For those wanting a quick fix, surgery's downsides are often ignored as the big business of selling slimness steamrollers ahead. The JAMA study's authors didn't include the rate of surgery complications in their research. Malnourishment (since the stomach is reduced substantially), infections, rate of deaths (both during surgery and through long term malnourishment, check out this post on the subject) all lead to some serious issues that surly make it a very risky path to go down.
The cost of surgery vs. the year of diabetes care (£8000 vs. £3000 a year) assumes the surgery is a one of cost and fails to take into account follow-up visits, dietitians appointments to deal with malnourishment, diabetes appointments (it won't magically disappear), X-rays, further surgeries and much much more...
The view that surgery is an "easy way out", simply isn't true. Despite all the health risks, even with reduced stomach, a patient can still eat poorly and gain weight. One thing you should know from my previous posts, is that cutting down on calories will just spike hunger.
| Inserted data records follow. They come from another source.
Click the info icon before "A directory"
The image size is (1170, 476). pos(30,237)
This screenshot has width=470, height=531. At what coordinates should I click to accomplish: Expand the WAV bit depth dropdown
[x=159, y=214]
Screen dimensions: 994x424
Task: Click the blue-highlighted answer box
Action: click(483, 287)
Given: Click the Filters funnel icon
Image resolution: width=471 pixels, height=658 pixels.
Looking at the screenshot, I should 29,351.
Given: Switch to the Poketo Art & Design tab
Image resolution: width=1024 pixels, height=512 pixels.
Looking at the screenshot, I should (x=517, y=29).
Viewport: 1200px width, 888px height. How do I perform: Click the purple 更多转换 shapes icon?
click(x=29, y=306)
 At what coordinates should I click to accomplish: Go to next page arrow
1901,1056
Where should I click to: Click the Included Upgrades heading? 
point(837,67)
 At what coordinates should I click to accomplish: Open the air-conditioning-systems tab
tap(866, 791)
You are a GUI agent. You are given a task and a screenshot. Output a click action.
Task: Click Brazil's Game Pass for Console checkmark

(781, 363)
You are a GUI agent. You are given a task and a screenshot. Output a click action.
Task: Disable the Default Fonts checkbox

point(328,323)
You may managed a considerable amount of time with little food but your bodies safety mechanisms will make sure it gets the energy it requires eventually (the reason behind yo yo diets). Nutritional deficiencies such as osteoporosis, anemia, hypothyroid, decreased circulation and temperature, skin disorders and a long list of other conditions occur after such a drastic option.
If I take a typical patient that I've consulted with over the years, they may suffer a degree of hypothyroidism. This may be caused by a dysfunctional liver that can't produce the enzymes that help the pancreas function, leading to problems with insulin and thyroid function.
It may seem like the use of bariatric surgery is the only option and its popularity will grow as the public seek an easy way out and business seeks a way to make profit. Just remember buyer beware as this doesn't come with a money back guarantee.